Che le popolazioni asiatiche mangino cavallette, coleotteri e formiche non ci stupisce più, ma siamo pronti ad accogliere anche in Italia prodotti a base di insetti, come la farina di grilli? Potrebbe accadere a breve, visto il recente via libera da parte dell’Unione Europea ai prodotti che contengono non solo farina di grillo (Acheta domesticus), ma anche le larve del verme della farina minore (Alphitobius diaperinus), vendute surgelate, in pasta o essiccate.
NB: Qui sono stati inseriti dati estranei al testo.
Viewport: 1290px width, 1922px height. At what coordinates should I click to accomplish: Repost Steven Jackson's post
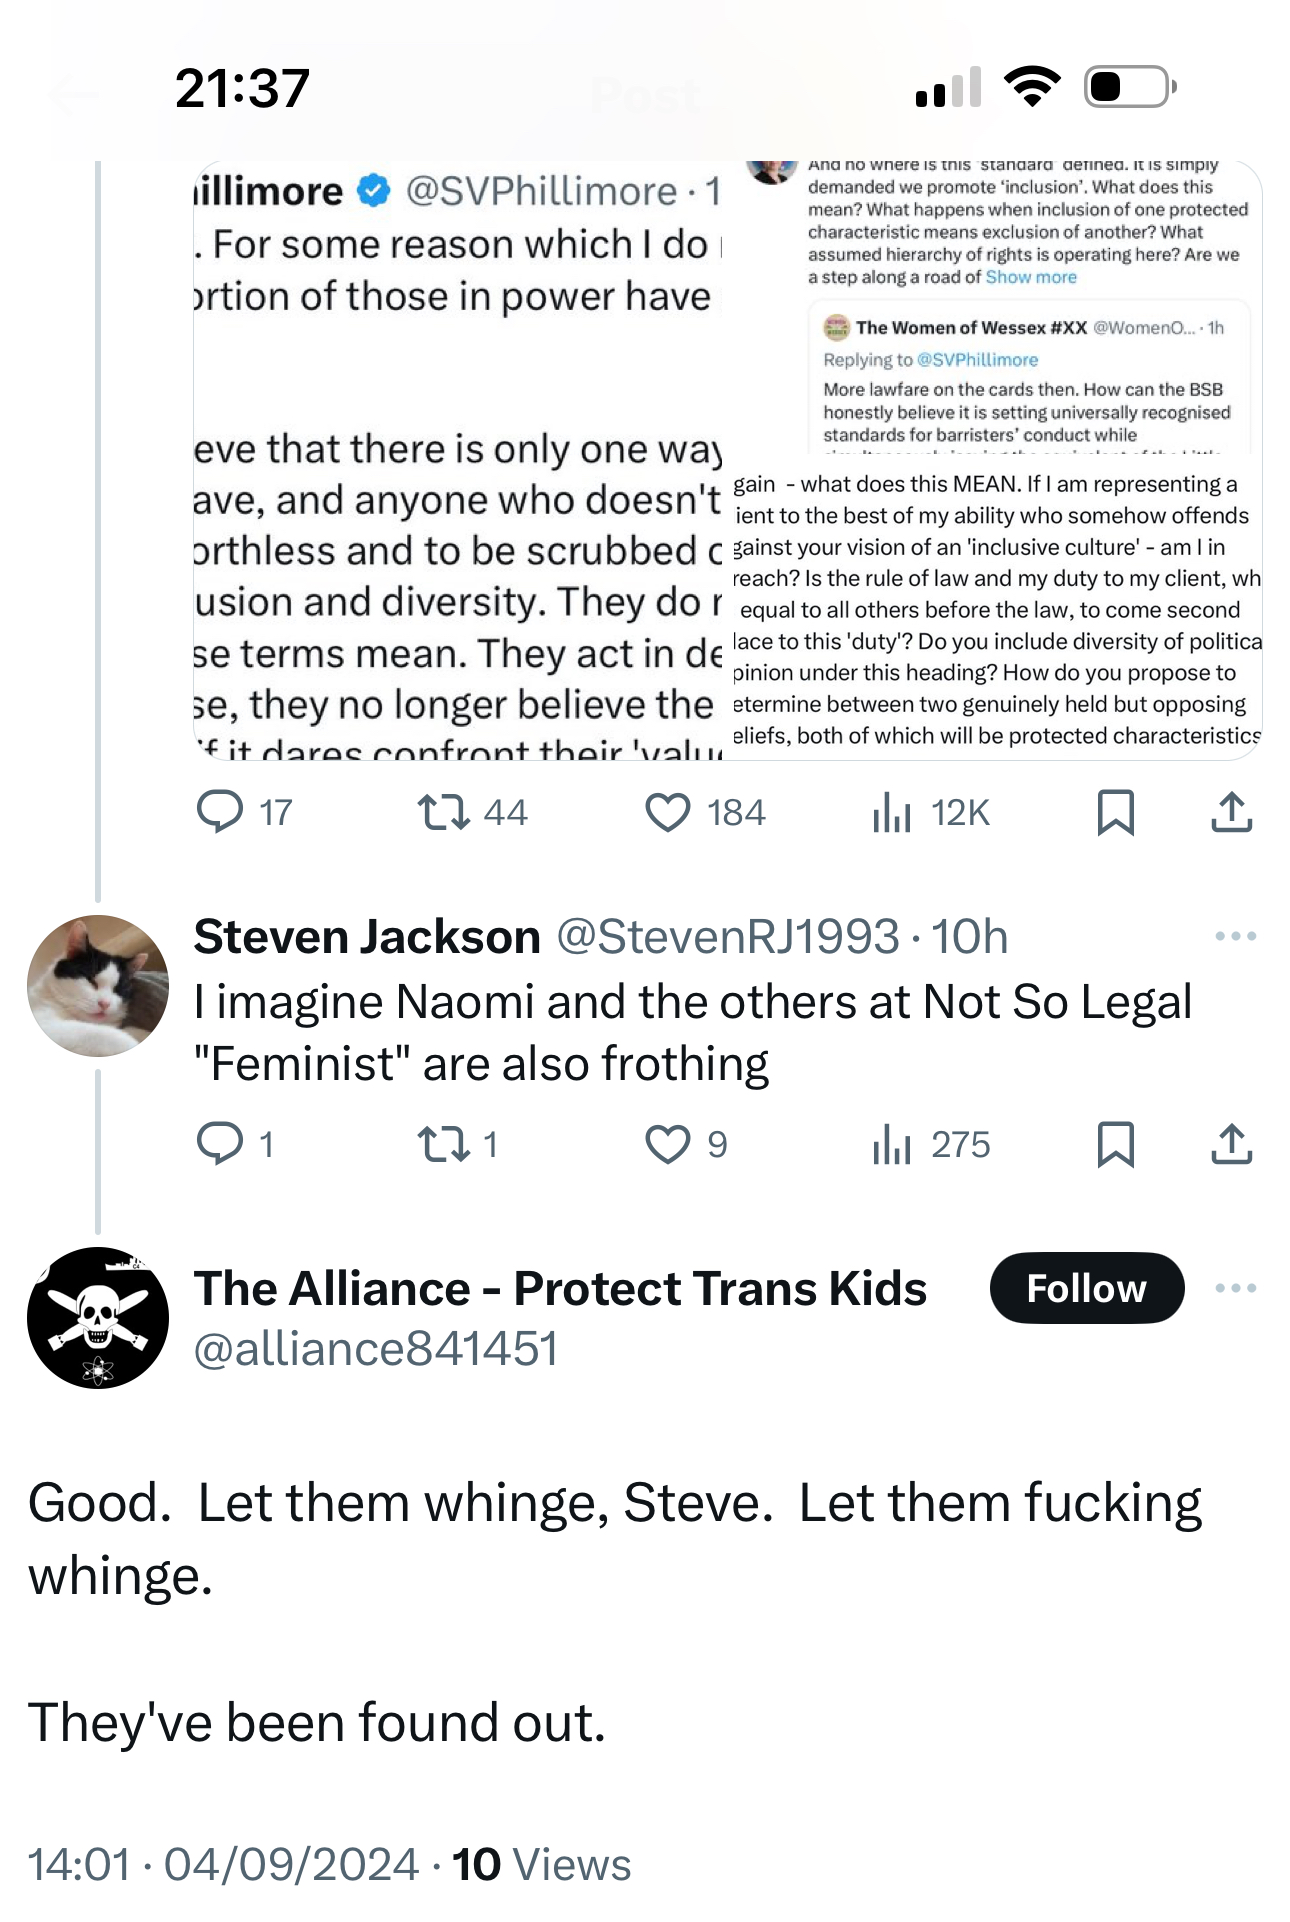point(444,1144)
In realtà ci sono altri due insetti precedentemente autorizzati per l’utilizzo ai fini alimentari: larve gialle essiccate di Tenebrio molitor e Locusta migratoria congelata, essiccata e in polvere. Certo, la farina di grillo risulta essere il prodotto più camuffabile all’interno di dolci, pane o biscotti, e forse per questo più accettabile anche da parte degli italiani. Ma sarà davvero così? E poi, questi nuovi cibi sono sicuri? Il loro utilizzo riuscirà a diminuire l’impatto ambientale di alimenti proteici di origine animale come polli, ovini e bovini?
Ne parliamo con il professor Agostino Macrì , già direttore del Dipartimento di Sanità Alimentare dell’Istituto Superiore di Sanità e consulente per la sicurezza alimentare dell’Unione Nazionale Consumatori.
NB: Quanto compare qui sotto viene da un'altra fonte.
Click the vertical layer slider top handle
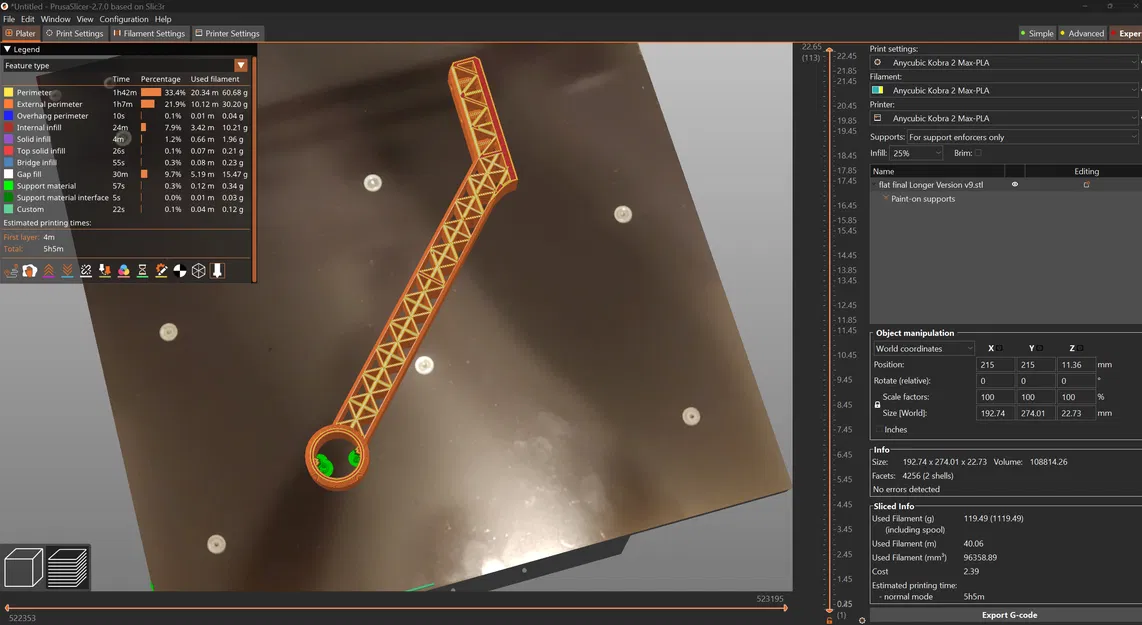Screen dimensions: 1142x625 point(829,50)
LA FARINA DI GRILLI È SICURA?
Uno dei dubbi più frequenti sugli alimenti a base di insetti e in particolare sulla farina di grilli, riguarda la loro sicurezza. Possiamo mangiarli serenamente senza alcun rischio per la salute?
«La farina di grilli, che si ottiene macinando proprio le larve dei grilli – spiega Agostino Macrì –, è ricca di proteine e può essere utilizzata per fare qualunque tipo di alimento come biscotti, dolci, pane, pasta. Si ottiene con una tecnica di allevamento e produzione molto precisa, non dobbiamo pensare che si utilizzino i grilli selvatici, e il controllo è garantito. E non solo, la tecnica di produzione è stata valutata e validata dall'efsa, passaggio fondamentale per la messa in commercio dei novel food, ovvero tutti quei prodotti e sostanze alimentari privi di storia di consumo “significativo” in UE, e che, quindi, devono sottostare ad un’autorizzazione, per valutarne la loro sicurezza, prima della loro immissione in commercio. La farina prodotta a partire dai grilli è fatta seguendo sempre le medesime procedure e dal punto di vista sanitario è ineccepibile: non ci sono organismi patogeni, micotossine, metalli pesanti, idrocarburi. L’unico problema potrebbe essere rappresentato dalla chitina, proteina contenuta nel carapace dei grilli che, nelle persone allergiche, può dare manifestazioni che vanno dal semplice eritema cutaneo allo shock anafilattico, come vale per molti altri prodotti (arachidi o crostacei ad esempio). Un uso prolungato e frequente, anche per chi non è allergico, potrebbe portare a una sensibilizzare verso il prodotto. Ad ogni modo, i produttori industriali devono sempre segnalare cosa è contenuto negli alimenti, anche la farina di grillo».
NE VALE LA PENA?
La farina di grillo è un’ottima fonte proteica, possedendo una media di oltre il 65% di proteine ad alto valore biologico. Risulta anche ricca di fibre, calcio, vitamina B12, ferro, fosforo e sodio. Ma per quale motivo dovremmo preferirla ad altre fonti proteiche? Utilizzare la farina di grillo potrebbe rappresentare una soluzione per cercare di diminuire l'impatto ambientale causato dagli allevamenti animali?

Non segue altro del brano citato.